### Reading passage

Of course, the components that are connected to one another by this connection component and/or to fastening points formed on the building can also be detected here. In most cases, these components already have a unique, electronically recordable identifier such as a barcode, a matrix code, a serial number, an RFID tag and the like, which can also be detected by the tool or by a separate device. If necessary, there is also the possibility of assigning an identifier to the component using the tool, without this being physically recorded on the connection component.
Since the position of the connection component is detected by the tool, the exact positions of the connected components in space are also defined at the same time and can thus also be entered or adjusted accordingly in the digital twin data record.
As mentioned above, a digital twin data record is provided for documentation and simulation. The generation of the digital twin data record comprises at least the following steps, preferably, but not necessarily strictly, in the order given:
(i) creating a commissioning digital twin data record from customer-specific configuration data and component model data records with target data which reproduce characterizing properties of components of the passenger transport installation in a target configuration;
(ii) creating a production digital twin data record based on the commissioning digital twin data record by measuring actual data which reproduce characterizing properties of components of the physical passenger transport installation immediately after production thereof and replacing target data in the commissioning digital twin data record with corresponding actual data; and
(iii) creating and continuously updating the digital twin data record based on the production digital twin data record by modifying the production digital twin data record during assembly of the physical passenger transport installation, taking into account data recorded by the detection apparatus which reproduce at least the determined identifiers for the installed connection components, their measured position and their measured installation parameters.
The digital twin data record is created and continuously updated in particular by these installation data records being transmitted to the digital twin data record and the characterizing properties of the component model data records affected by the transmitted data being updated accordingly. At this point it should be mentioned that the provided connection components are also mapped as component model data records in the digital twin data record.
In other words, the digital twin data record can be created and updated in several sub-steps. The data contained in the data record can thus be successively improved and refined so that the characterizing properties of the components installed in the physical passenger transport installation are reproduced more and more precisely with regard to their actual current configuration in the digital twin data record with continuous creation and, with continuous assembly of the physical passenger transport installation, the digital twin data record is completed with regard to the documentation and usable data for a simulation.
This means that the installation data records recorded during assembly and entered into the digital twin data record can also influence at least one characterizing property of at least one component model data record, or this characterizing property of the component model data record must be updated accordingly. As explained in greater detail below in connection with the drawings, the installation data record usually relates to a plurality of characterizing properties of several component model data records. By means of simulations, changes of each of these characterizing properties can be calculated for each affected component model data record from the recorded data of the tool using the geometric relationships available in the digital twin data record, the physical properties stored in the component model data records, and known calculation methods from the fields of physics, mechanical engineering and the science of strength of materials. The changed characterizing properties of the affected component model data records determined on the basis of the detected changes can now be assessed to determine whether the assembly was carried out correctly or not at this point. In concrete terms, for example, if a screw is tightened too much, a plastics damping element that is also compressed therewith could be damaged. Corresponding simulations can be carried out with the data measured by the tool, which are transferred to the digital twin data record as the installation data record.

######
### Information supplied

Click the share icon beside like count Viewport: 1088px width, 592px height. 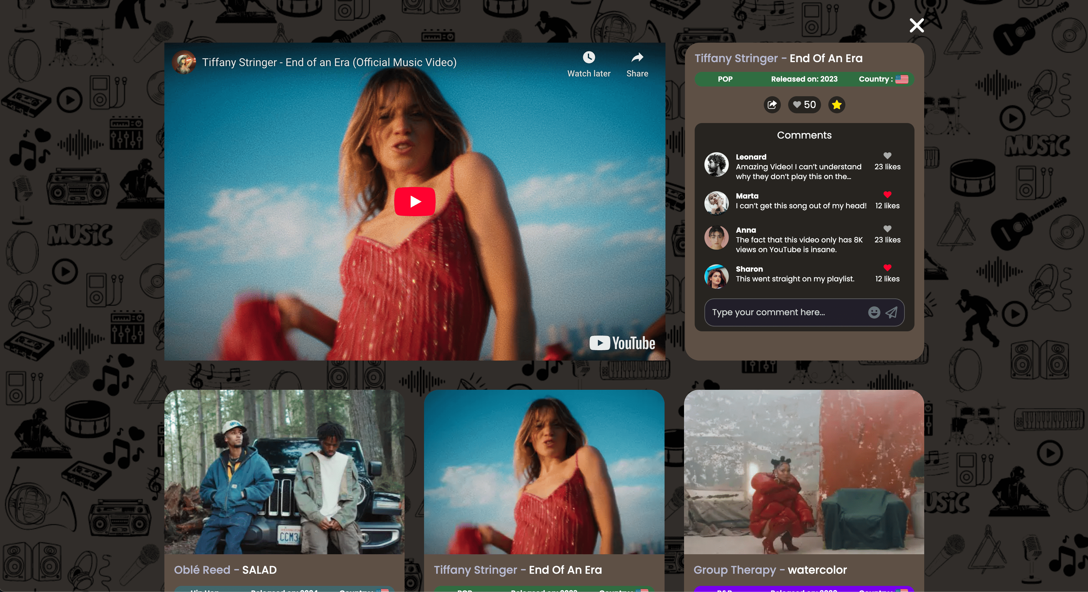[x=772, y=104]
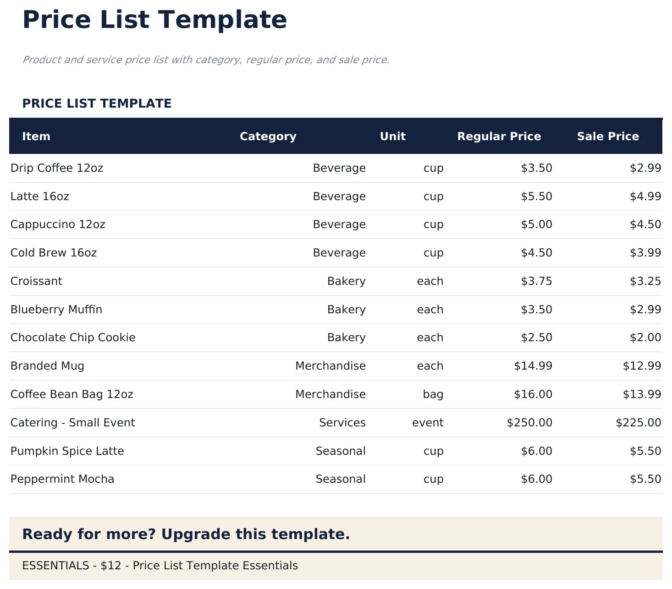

######

## Set tasks:
(a) In the digital twin passage, rewrite the section starting at "Of course, the" and ending at "the connection component.". Replace "connection component" with "coupling element" throughout.
(b) Carry the digital twin passage forward from its final sentence with the next part.

## Exercise responses:
(a)
Of course, the components that are connected to one another by this coupling element and/or to fastening points formed on the building can also be detected here. In most cases, these components already have a unique, electronically recordable identifier such as a barcode, a matrix code, a serial number, an RFID tag and the like, which can also be detected by the tool or by a separate device. If necessary, there is also the possibility of assigning an identifier to the component using the tool, without this being physically recorded on the coupling element.

(b)
With regard to the previous example, due to the position detection described, it is also unambiguously clear which damping element has to be replaced before the physical passenger transport installation is put into operation due to the faulty assembly. In this way, consequential damage to other components that might occur during startup can be avoided. In addition, the components damaged by the faulty assembly could also affect adjustments made to the passenger transport installation before or during startup, which could lead to higher energy consumption and higher wear during subsequent operation, for example.
The documentation and simulation of the components is carried out in the same way for all passenger transport installations, although these components are detected in an installation-specific manner. The differences between escalators, moving walkways and elevators are the choice of data fields and the simulation of the technical processes.
In other words, the adaptation of the digital twin data record consists in a suitable selection of the data fields of the installation data records, which reproduce the technical parameters of a specifically assigned passenger transport installation, the identifier for an installed connection component, its measured installation position, the measured installation parameters such as the breakaway torque when installing the connection component, its dimensions or dimensional changes and the like, as well as the documentation of the installation, for example using camera recordings, with all these parameters usually being collected or measured by a portable tool. The entered data, together with the data from the customer specification, the component model data records compiled therefrom and from production, form the digital twin data record that consistently describes the passenger transport installation.
In other words, the documentation includes a digital twin data record which, in an installation-specific manner, comprises as far as possible all the data of each intended part or each component that occurs during the design and production. The spatial and physical relationships between these data fields are thus created by the digital twin data record, which describes and defines the spatial arrangement of the components forming the passenger transport installation or their component model data records with respect to one another, the corresponding data fields being assigned to the component model data records concerned and their interfaces.
The adaptation of the simulation on the data storage and data processing unit consists in simulating the behavior, the forces and moments of an installed connection component, in particular in interaction with the component model data records of the other physical components of the passenger transport installation. This allows material changes and stresses that are outside predefined tolerance ranges to be determined, so that safety-critical states can be avoided proactively, i.e. before a component or unit fails.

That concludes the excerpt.